What Difference Does a Proper Chart of Accounts Make?

At Stride, we have a process and a mindset called “Stride Clean”. It is the process of setup and review to ensure your books and workflow are clean and consistent. Stride Clean is a state of being optimized for accuracy and efficiency and greatly reduces stress. Stride Clean also keeps us grounded in our commitment […]

At Stride, we have a process and a mindset called “Stride Clean”. It is the process of setup and review to ensure your books and workflow are clean and consistent. Stride Clean is a state of being optimized for accuracy and efficiency and greatly reduces stress. Stride Clean also keeps us grounded in our commitment and principle of ensuring that business owners with a thirst for continuous improvement achieve their highest and best use.

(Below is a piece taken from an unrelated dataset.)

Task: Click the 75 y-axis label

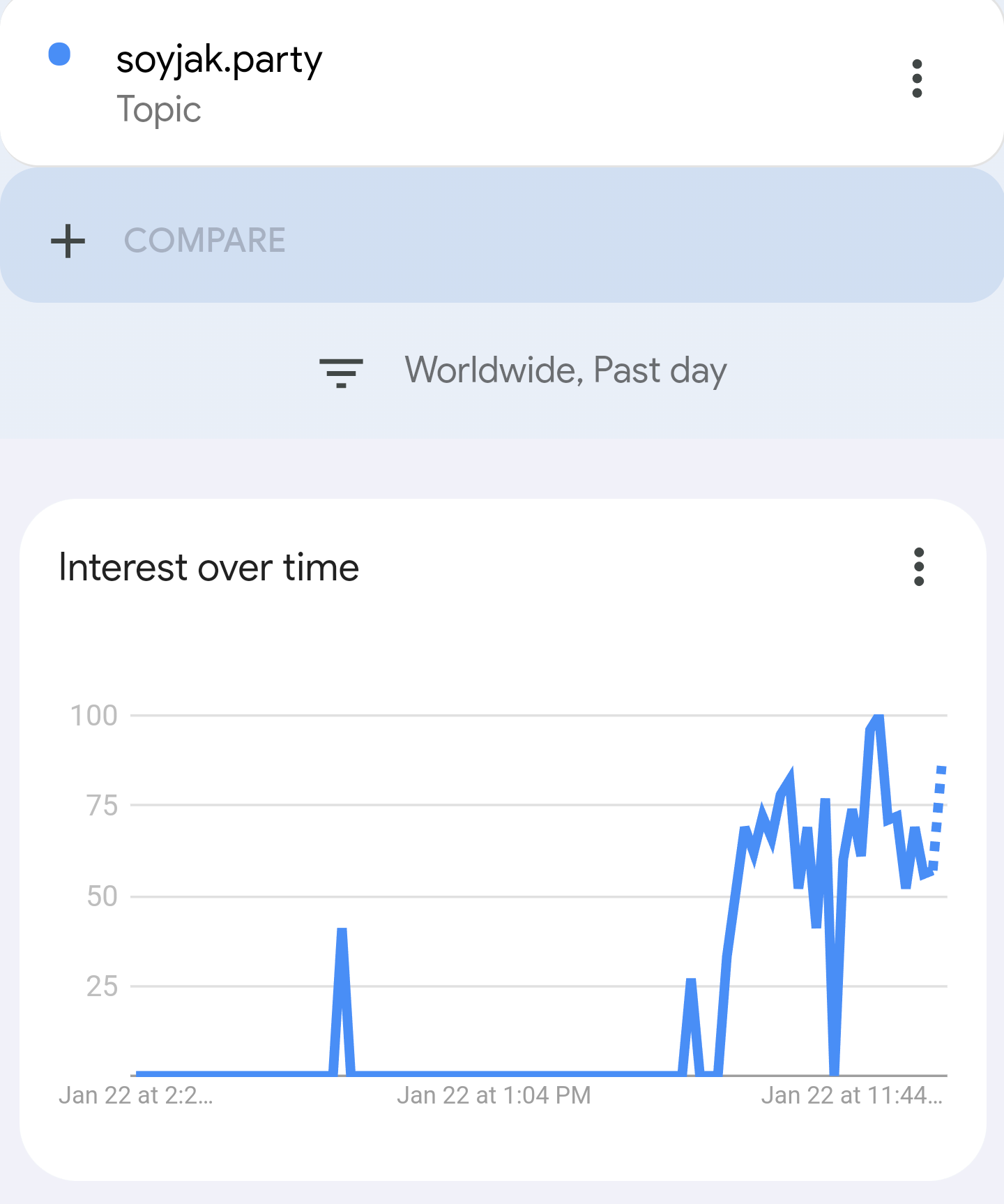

Part of our Stride Clean process is a clean and orderly workflow so we can deliver clean and accurate financials. One component of this is a proper setup for your chart of accounts, or COA. A chart of accounts is an index of every financial account in your general ledger. It allows you to sort all transactions incurred into subcategories. The separation of revenue, liabilities, assets, and expenses provides insight into the various parts of your business and performance.

Most chart of accounts start off organically – you follow the QuickBooks set up recommendations for your type of business, but then realize you need to add an account to track a specific item, and another to maybe keep track of a certain vendor. After some time, you can understand your account structure, but can your accountant? Your COA may also be set up as account names only. Having account numbers (or GL / general ledger account numbers) ensures your COA is in the proper format and allows for consistency.

For any chart of accounts, there are five sections:

  1. Assets
  2. Liabilities
  3. Equity
  4. Expenses
  5. Revenue

When set up properly, they are shown in the order that appear in your financial statements. Assets, liabilities, and equity make up the balance sheet and are shown first. Revenue and expenses are from your income statement, or P&L. For each of the five major sections, there are sub-categories. Revenue, for example, could include these subcategories:

o Core Consulting

o Non-Profit Consulting

o Speaking Engagements

o Book Sales

The sum of these sub-accounts would equal total revenue.

A COA can become very complex, especially for companies with many different service lines. But if you understand the general setup, you will have a strong basis for financial analysis. Consistency is key. Using a category and sub-category structure brings organization. Adding account numbers brings logic and organization. Some companies use a four-digit number, and some five or more. As your company grows, so will your COA. Plan accordingly so that you have room to slot in new sub-categories. A typical setup of account numbers by category looks like this:

  1. 10000’s – Assets
  2. 20000’s – Liabilities
  3. 30000’s – Equity
  4. 40000’s – Expenses
  5. 50000’s – Revenue

Additionally, there are three additional main groups:

6000’s – Operating Expense accounts such as salaries, rent, etc.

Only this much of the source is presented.